Running on autopilot that's ready to crash. I think it says a lot when things go so badly the night before that I'd rather not even get out of bed to face the day. But I have no choice. Others depend on me (who can't help themselves right now). I have to leave soon even though I've been trying to get ready for 3 hours. As I get ready I feel my own body literally dragging through the motions, and at times my feet or the cane tip trips me up and I stumble.
Dad was in a horrible mood yesterday & last night. After the third call from family members sitting with him, I drove up to see if I could calm him down. I cried all the way home, angry that Dad is nothing like the man I remember, angry that he could be so hateful and cruel to everyone in the family. But like Jekyll and Hyde he changes instantaneously to a polite person if Health Care staff walks in.
Spoke to my stepmom earlier and she said he's not as onery as he was yesterday. But I have to push myself to go sit with him and relieve her today so she can go home. I can't even spend time with my daughter who is home from Texas for a few days to get her things and her dog and permanently move.
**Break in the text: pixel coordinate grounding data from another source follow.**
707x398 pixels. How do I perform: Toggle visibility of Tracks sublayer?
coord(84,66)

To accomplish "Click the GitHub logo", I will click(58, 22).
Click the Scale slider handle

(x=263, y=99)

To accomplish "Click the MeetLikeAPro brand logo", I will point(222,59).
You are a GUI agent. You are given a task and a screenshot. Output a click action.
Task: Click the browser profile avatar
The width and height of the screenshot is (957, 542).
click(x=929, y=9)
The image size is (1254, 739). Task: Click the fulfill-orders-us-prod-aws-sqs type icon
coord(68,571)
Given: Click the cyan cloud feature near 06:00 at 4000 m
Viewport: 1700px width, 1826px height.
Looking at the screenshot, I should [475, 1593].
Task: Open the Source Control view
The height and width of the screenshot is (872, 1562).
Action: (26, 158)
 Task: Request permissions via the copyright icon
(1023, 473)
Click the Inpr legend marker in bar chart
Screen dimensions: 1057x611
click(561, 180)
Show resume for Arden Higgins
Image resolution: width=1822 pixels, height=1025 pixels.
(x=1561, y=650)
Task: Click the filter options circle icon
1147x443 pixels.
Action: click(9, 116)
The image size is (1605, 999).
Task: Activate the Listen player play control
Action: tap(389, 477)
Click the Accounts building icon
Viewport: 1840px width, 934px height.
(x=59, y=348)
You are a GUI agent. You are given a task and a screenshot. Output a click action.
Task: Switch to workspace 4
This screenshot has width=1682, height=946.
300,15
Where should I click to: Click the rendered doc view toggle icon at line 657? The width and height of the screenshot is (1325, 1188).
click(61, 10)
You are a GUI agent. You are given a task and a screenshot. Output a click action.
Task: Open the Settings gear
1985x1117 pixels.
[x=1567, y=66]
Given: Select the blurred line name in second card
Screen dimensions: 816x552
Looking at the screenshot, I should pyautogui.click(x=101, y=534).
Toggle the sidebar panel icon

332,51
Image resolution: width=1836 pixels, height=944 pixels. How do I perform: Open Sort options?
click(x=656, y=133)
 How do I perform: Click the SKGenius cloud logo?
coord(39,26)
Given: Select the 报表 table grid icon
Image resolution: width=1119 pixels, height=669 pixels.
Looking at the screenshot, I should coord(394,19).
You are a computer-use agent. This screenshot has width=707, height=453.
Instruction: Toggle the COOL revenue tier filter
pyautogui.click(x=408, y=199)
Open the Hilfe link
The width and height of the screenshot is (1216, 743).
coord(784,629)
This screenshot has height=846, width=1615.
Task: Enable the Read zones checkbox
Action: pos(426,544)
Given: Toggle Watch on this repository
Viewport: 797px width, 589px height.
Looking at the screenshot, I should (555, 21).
I don't think I've ever felt bitterness or resentment at having to care for any parent, until last night. I don't think I've ever questions God's mercy and Grace before, until last night. I can't put into words the hateful mean things he said, trying to run us off. I just wish I could forget them. It would be better for him to die than live another year or more like this. I grew up in a Christian home, with loving and caring people. This man is the exact farthest thing from either. I pray God gives me strength and courage to face him for however long dad needs me.